Итак, гений – личность с достаточно хаотизированной психикой, с напряжением противоположных начал, «одаренность не только… компенсируется некоторой неполноценностью в другой области, но порою идет рука об руку даже с патологическим дефектом»137. Именно эта «внутренняя сакральность» делает одаренных людей более религиозными (по мнению П. Радина, А. Маслоу существуют люди с повышенным религиозным чувством, которые, собственно, и поддерживают религию на должном уровне, не давая ей скатиться к механизированным обрядам и магическим манипуляциям), «великие люди более суеверны, чем люди средние»138. Мистик, интеллигент – тот, кто обладает особым отношением к символам, имеет достаточный запас их толкований, что позволяет ему творить новые символы. Такой человек слишком индивидуален, что обусловлено его более широким видением действительности. Его язык не только богаче языка профанного человека, но и более индивидуалистичен – большее количество переживаний требует и большего числа понятий для их выражения. В этом смысле сакральная личность выступает еще и творцом языка.
Внутренний хаос гения обуславливает напряжение в познавательной деятельности. Внешний мир существует для человека в том виде и в той степени, в какой он представлен в мире внутреннем. Из этого можно заключить, что чем более знает человек, тем больше он чувствует; чем сильнее в нем представлен внешний мир, тем богаче и внутренний, тем сложнее картина мира, тем более она стремится превратиться в хаос, который требуется как-то упорядочить. Во многом знании многая скорбь именно потому, что многое знание не находит тех четких пограничных линий между нормой и ее нарушением, порядком и хаосом, что известны обыденному сознании, мифологическому по сути. Поэтому «те, кто знают» нуждаются в сакральном еще больше, чем «те, кто верят», ибо сакральное, внося в жизнь ритуально-мифологические ритмы, способствует обузданию хаоса.
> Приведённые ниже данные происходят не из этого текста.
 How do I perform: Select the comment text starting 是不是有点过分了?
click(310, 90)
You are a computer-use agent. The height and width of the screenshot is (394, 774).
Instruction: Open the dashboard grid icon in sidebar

Итак, сакральная личность – человек с врожденным или приобретенным (чаще на ранних этапах жизни) внутренним напряжением, хаосом, требующим упорядочивания, что достигается либо в познавательной деятельности, влекущей новую хаотизацию, скорбь и создание индивидуальной религии, либо в деятельности творческой – выплескивании хаоса (характерно, что гений всегда реализует архетип трикстера – нарушителя норм; он ничего не воспринимает на веру, а часто не принимает и саму действительность. В первом случае он исследователь, а во втором – пассионарный борец, пророк, революционер). В обоих случаях итог труда гения становится достоянием общества, которое видит в предложенном ему продукте сакральные потенции лишь тогда, если он достаточно сложен, полисемантичен, несет печать творческой неоднозначности, отражающей подлинное напряжение духовных сил. Философ и художник, занимаясь внешне различным делом, в действительности оба заняты преодолением хаоса, созиданием космоса, системной гармонии; как полагал О. Вейнингер, «титул гения следует приписать только великим художникам и великим философам»139. Различны лишь механизмы этого преодоления, но суть их одинаково мистична.